Pepsi NEXT. With 60 percent less sugar – though less sugar than what, it didn’t say. Pepsi LAST, maybe?
I like carbonated water. I rarely drink sodas because a) I’m diabetic and b) I’m not sure what they use to replace sugar is better for me than the sugar it replaces. Your mileage may vary; I’m not preaching here. Still, it would be nice to now exactly what is in the stuff we eat and drink. We have gone a long time surviving on jokes such as, “I don’t eat anything I can’t pronounce,” but that’s not true, either. Trying to read the list of ingredients in, say, a loaf of bread can cause one’s eyes to tangle.
The only labels food manufacturers seem willing to place in large, easy to read and understand, signage are labels that do not really tell us anything.
“0 Trans Fats” – Most of us haven’t a clue what trans fats are, but if the label says there are none, there must be a reason.
What I do know from reading labels that almost anything that has “Less Fat,” also has more salt, which is known to increase blood pressure in at least some people. There are no signs, though, proclaiming “More Salt!”
“Contains Sea Salt” – Wow! I’ve read that sea salt contains less sodium, which is what makes salt salty. More than that, I suspect “sea salt” simply sounds more natural than the stuff we dig up from mines and treat with iodine.
And anything “Light” must be better than anything heavy, except that heavy stuff is not as conspicuously labeled.
But those other chemicals? Things such as calcium propionate “to retard spoilage” of the loaf of bread I use for the occasional grilled cheese sandwich. No bold print on those.
There also is no bold print on foods created in laboratories – “genetically engineered” foods such as corn, soybeans or alfalfa. A growing number of people suspect food engineered to kill bugs and weeds likely is bad for humans and their offspring, and would like to see it labeled. Sure, Mother Nature has been modifying genes since their have been genes to modify, but she works slowly and deliberately. We humans have a track record indicating we are less than similarly deliberate in our designs.
There is a bill in the Pennsylvania senate (SB 653) to require just such signs and labels. Monsanto – the poster child for laboratory-created foodstuffs – reportedly spent nearly $6 million last year to defeat a similar labeling proposal in California. According to the company and its supporters, mandatory labeling of genetically engineered produce would increase family grocery bills about $400 a year, increase taxes, and unnecessarily frighten customers into thinking food thus labeled might be unsafe.

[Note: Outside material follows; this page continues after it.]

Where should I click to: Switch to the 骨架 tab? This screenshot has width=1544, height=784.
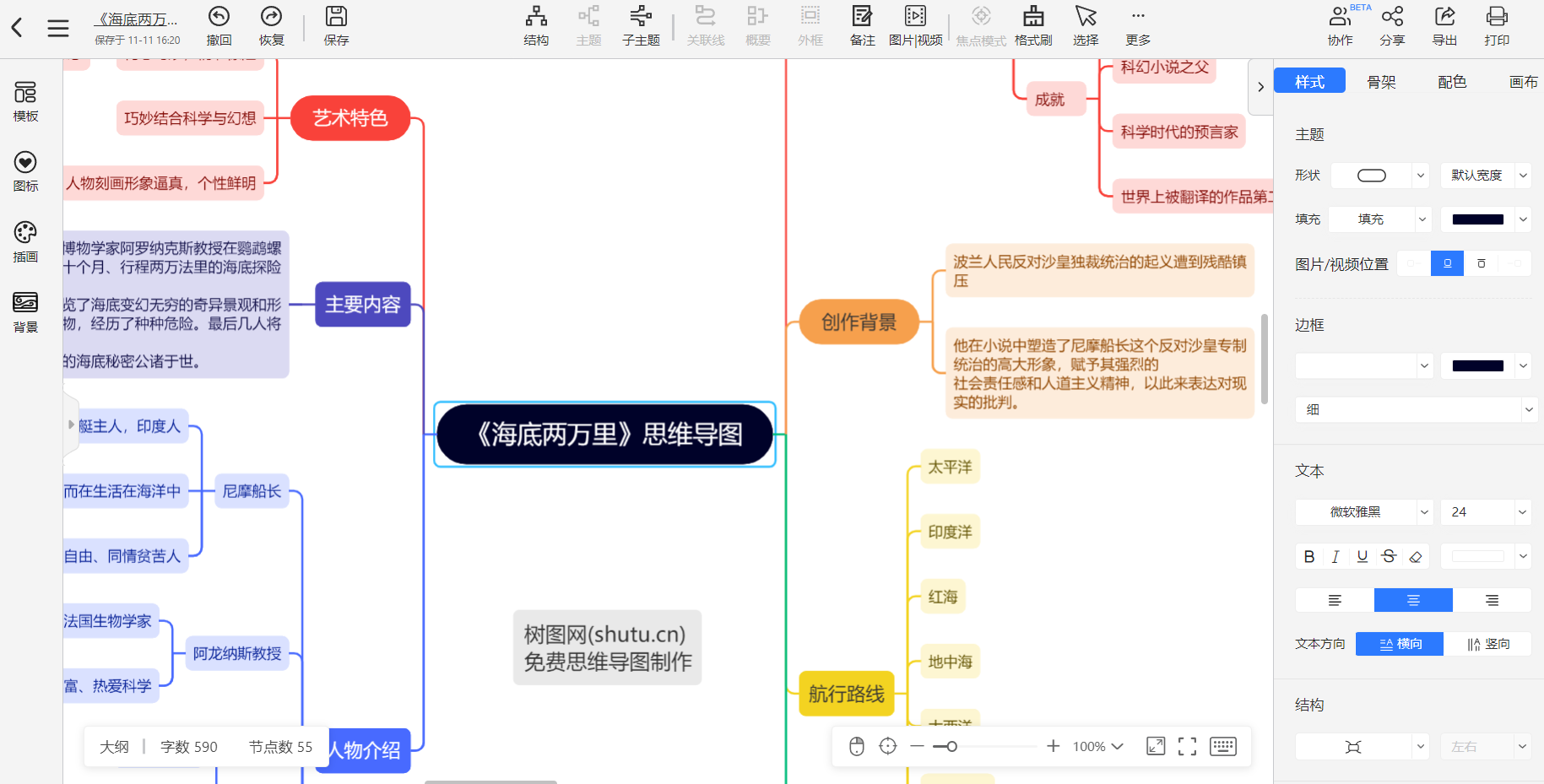pos(1381,81)
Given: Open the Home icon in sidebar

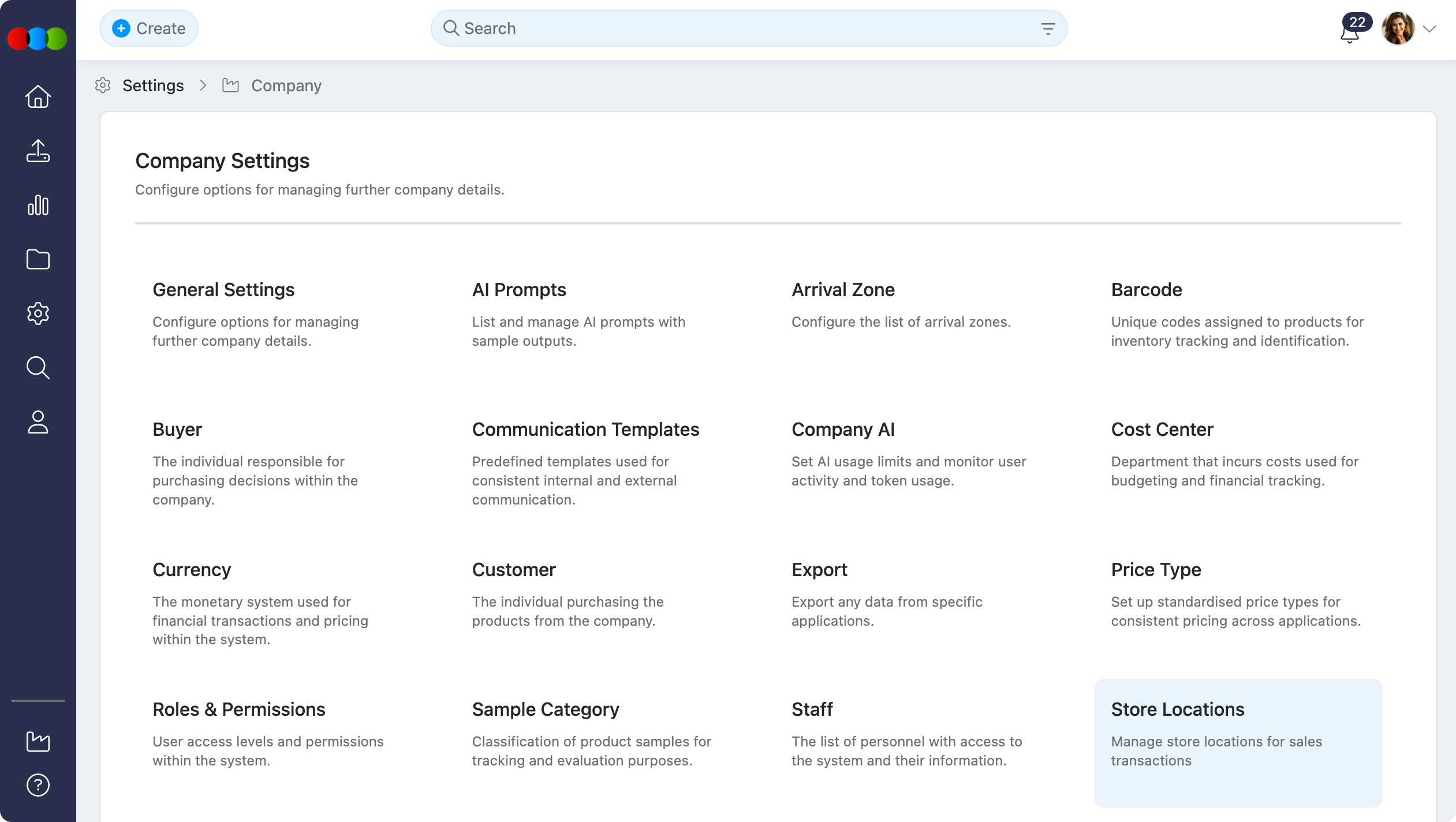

The objections of Monsanto, and a host of other companies involved in biotechnology, are not without good reason. We consumers do read labels, even when we don’t know what we are reading. And once we decide there is something suspicious – or downright dangerous – about something we are eating and feeding to our kids, we stop eating and feeding it. That kind of thinking can be hazardous to a food maker’s bottom line.
Meanwhile, proponents of labeling are girding for a battle in the legislatures of Pennsylvania and about 20 other states, and the biotech companies have begun looking for ways to get the federal government to come out with some more palatable regulations that will supersede those onerous requirements on which the states are working.
For myself, I wonder what Monsanto, et. al., knows or fears learning that would make it so willing to spend so much money keeping the rest of us from finding out.